# Euramobil Integra 810 aircon for accom



## davvy

*Euramobil Integra 810*

Have a Euromobil 810 and we are going too Turkey end of July but we only have air con in cab anyone know where we can get aircon for accom be a bit hard to sleep without it 
Billy[/b]


----------



## Chudders

In your integra have you not got the euramobil 'Isoair' ventilation system, I thought it was standard on all Integra models but perhaps I am mistaken. I,ve used the system on my Integra 810 HS and found it to work well although a bit noisey from the air ducts. No noisier than a friends roof mounted air con though.
If you only need air con for a while, why not a free standing unit (plenty on the market) and vent it out of a window etc.
I used to have one in an office it also worked well. With the EM you should have plenty of payload and space for such a unit.
Regards, Dave


----------



## davvy

The previous owners spent a year touring the continent and Morroco and they said they should have had it fitted when they bought it new as the iso air didnt cool it down enough i just thought it would be better to have a proper unit as fitted by Euromobil but I will look into getting a portable unit,
Thanks Dave


----------



## HarleyDave

We have a Dometic roof mounted model and it works fine (it heats too if required)

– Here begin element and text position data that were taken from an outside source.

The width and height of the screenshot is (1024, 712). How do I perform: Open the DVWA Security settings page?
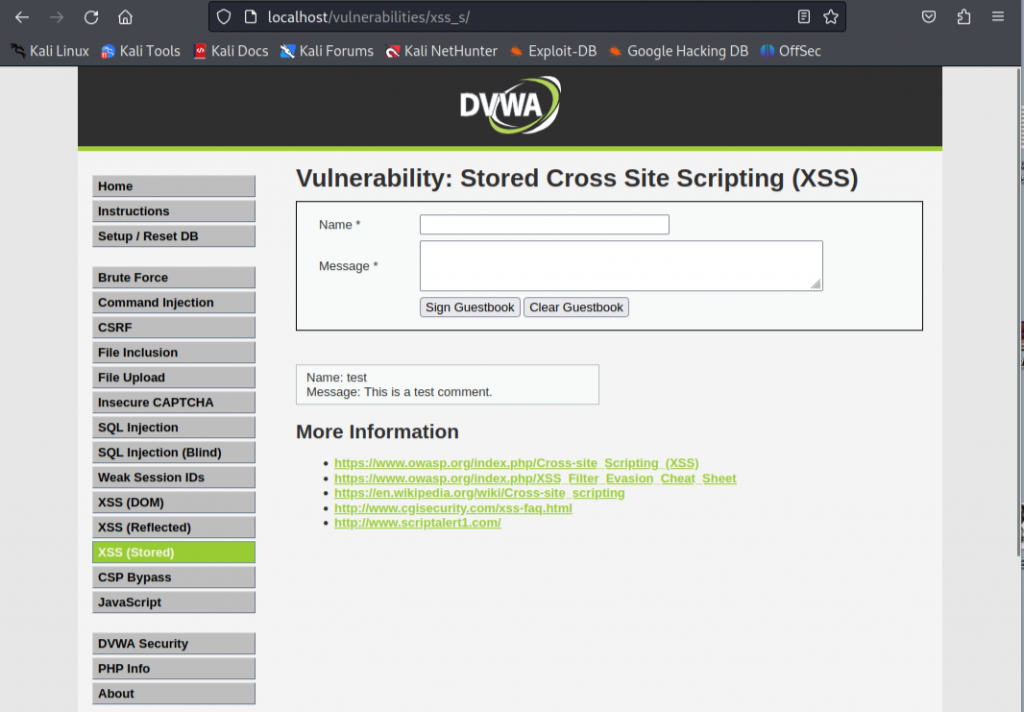(x=173, y=643)
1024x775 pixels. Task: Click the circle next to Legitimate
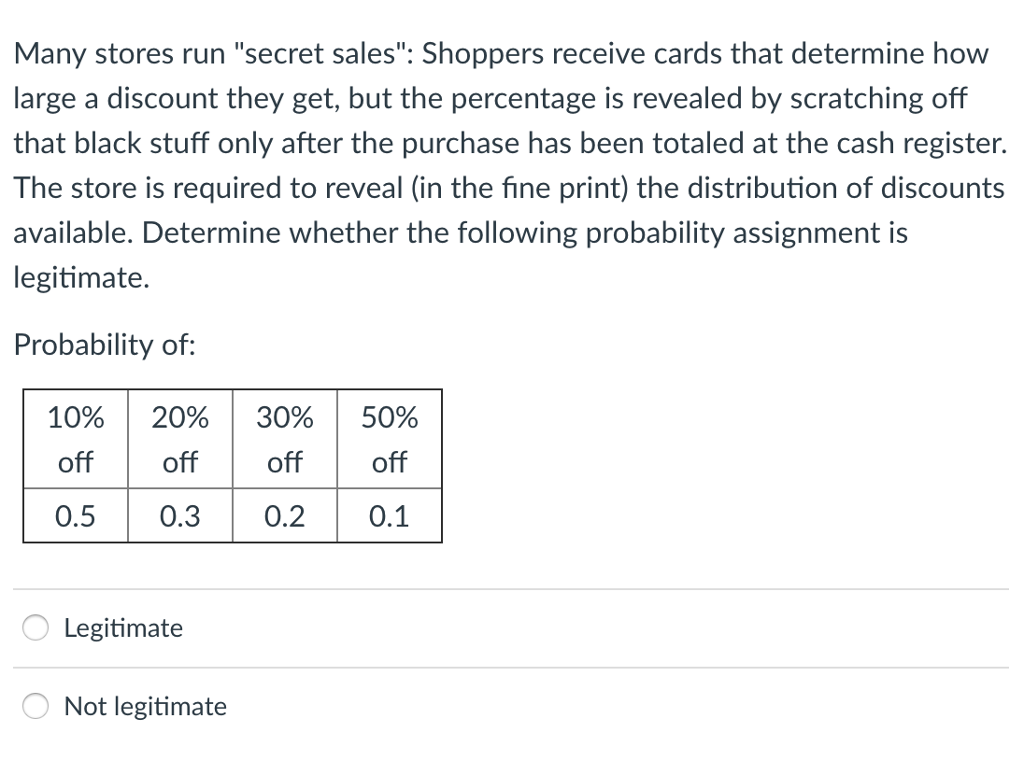point(35,628)
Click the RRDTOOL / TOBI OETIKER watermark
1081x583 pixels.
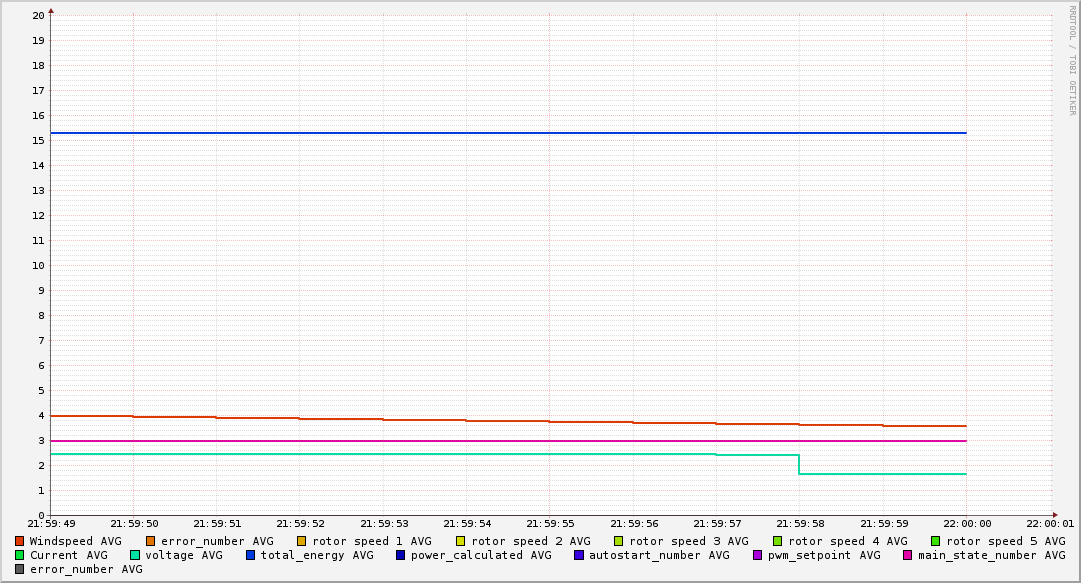point(1072,60)
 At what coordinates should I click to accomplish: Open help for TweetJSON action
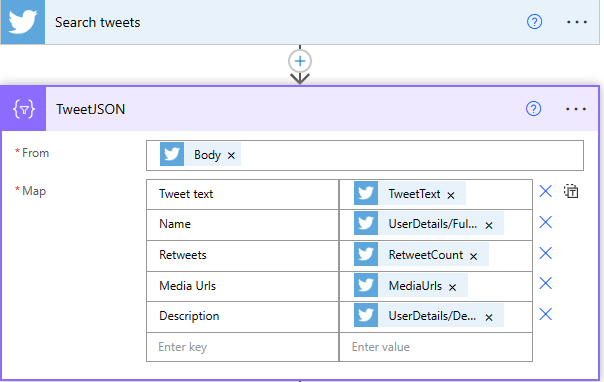pos(534,109)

It was already installed when we bought the van though so I dont know prices for supply and/or install.

I believe there is a chiller unit that can be installed into the IsoAir unit by Euramobil but this may be at build time and not retro fit

Enjoy your trip!

Cheers

Dave


----------



## hannah29

we have a dometic fitted in ours too, however on a 6 week tour of greece and southern italy last year during the summer holidays it was of no use, many campsites would not let us use it due to blowing the electric. if i was you i would consider a portable one.
hannah


----------